Validate comes from the Latin validus, meaning strong.
Verify comes from veritus, meaning true.
We often say that an argument founded on strong principles is valid. For instance:
"I cannot see the stars. I have no way of knowing if they're still there. For all I know, they might have disappeared, and scientists around the world are lying when they say they're there."
"Your argument is valid, but I'm pretty sure scientists have better things to do."
On the other hand, we could say,
Scientists today verified that the stars did in fact disappear during daylight, when astronauts aboard the shuttle "Scepticism" travelled above the atmosphere for the first time and found that no stars above the daylight side were visible.
The biggest difference is in the hypothesis.

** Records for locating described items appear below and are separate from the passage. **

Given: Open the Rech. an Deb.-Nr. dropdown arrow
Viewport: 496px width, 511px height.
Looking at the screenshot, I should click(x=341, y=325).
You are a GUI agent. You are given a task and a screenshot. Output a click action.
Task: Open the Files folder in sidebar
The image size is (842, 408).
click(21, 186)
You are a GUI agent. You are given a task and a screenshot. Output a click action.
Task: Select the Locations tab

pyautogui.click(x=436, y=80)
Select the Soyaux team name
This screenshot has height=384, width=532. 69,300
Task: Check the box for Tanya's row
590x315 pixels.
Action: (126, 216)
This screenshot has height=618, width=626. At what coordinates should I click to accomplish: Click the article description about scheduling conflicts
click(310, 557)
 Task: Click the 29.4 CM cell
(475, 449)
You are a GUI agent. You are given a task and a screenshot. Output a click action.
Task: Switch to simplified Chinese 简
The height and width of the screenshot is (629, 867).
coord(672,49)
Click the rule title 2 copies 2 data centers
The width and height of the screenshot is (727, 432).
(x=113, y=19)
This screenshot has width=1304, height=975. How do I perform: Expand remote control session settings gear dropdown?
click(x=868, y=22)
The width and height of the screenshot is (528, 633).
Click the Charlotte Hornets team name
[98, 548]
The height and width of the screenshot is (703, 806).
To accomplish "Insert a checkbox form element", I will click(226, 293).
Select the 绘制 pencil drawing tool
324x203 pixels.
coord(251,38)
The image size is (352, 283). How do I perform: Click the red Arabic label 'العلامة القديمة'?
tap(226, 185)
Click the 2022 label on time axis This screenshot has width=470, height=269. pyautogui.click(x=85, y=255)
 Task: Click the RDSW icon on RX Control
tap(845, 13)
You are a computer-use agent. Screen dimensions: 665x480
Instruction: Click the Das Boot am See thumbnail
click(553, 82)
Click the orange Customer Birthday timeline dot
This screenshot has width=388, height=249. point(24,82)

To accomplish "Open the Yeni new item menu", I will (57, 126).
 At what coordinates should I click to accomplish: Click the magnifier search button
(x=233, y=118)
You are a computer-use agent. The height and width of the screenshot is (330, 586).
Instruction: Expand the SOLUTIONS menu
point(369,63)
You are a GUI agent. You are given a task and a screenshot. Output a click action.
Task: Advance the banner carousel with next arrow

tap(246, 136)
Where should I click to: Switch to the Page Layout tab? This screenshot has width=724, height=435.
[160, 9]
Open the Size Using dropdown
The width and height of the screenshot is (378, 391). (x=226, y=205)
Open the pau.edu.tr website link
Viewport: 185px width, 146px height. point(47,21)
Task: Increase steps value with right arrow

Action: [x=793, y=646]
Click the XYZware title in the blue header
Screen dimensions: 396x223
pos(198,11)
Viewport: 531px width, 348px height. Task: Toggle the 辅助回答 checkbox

A valid hypothesis is one which appears to have supporting evidence, or which has not been disproven*. A verified hypothesis is one which has been proven (in this case, the anti-hypothesis).
Let's say that your hypothesis is that the user has entered their email address correctly. The address is valid if it's well-formed, or if you can send an email to it - it exists - but only verified as the user's address once the link sent in the email is clicked.
Or perhaps your hypothesis is that entries in a form are correct. It might be valid if all mandatory fields are filled, but only verified once the business rules associated with the different fields have been checked too.
Because verification necessarily involves validation, there may be some flexibility about what you define as valid. The purpose of validation is usually to provide quick feedback about what might be wrong, whereas the purpose of verification is to make sure it's right.
(*Can anyone verify that "disproven" is a word? Please validate my assumption.)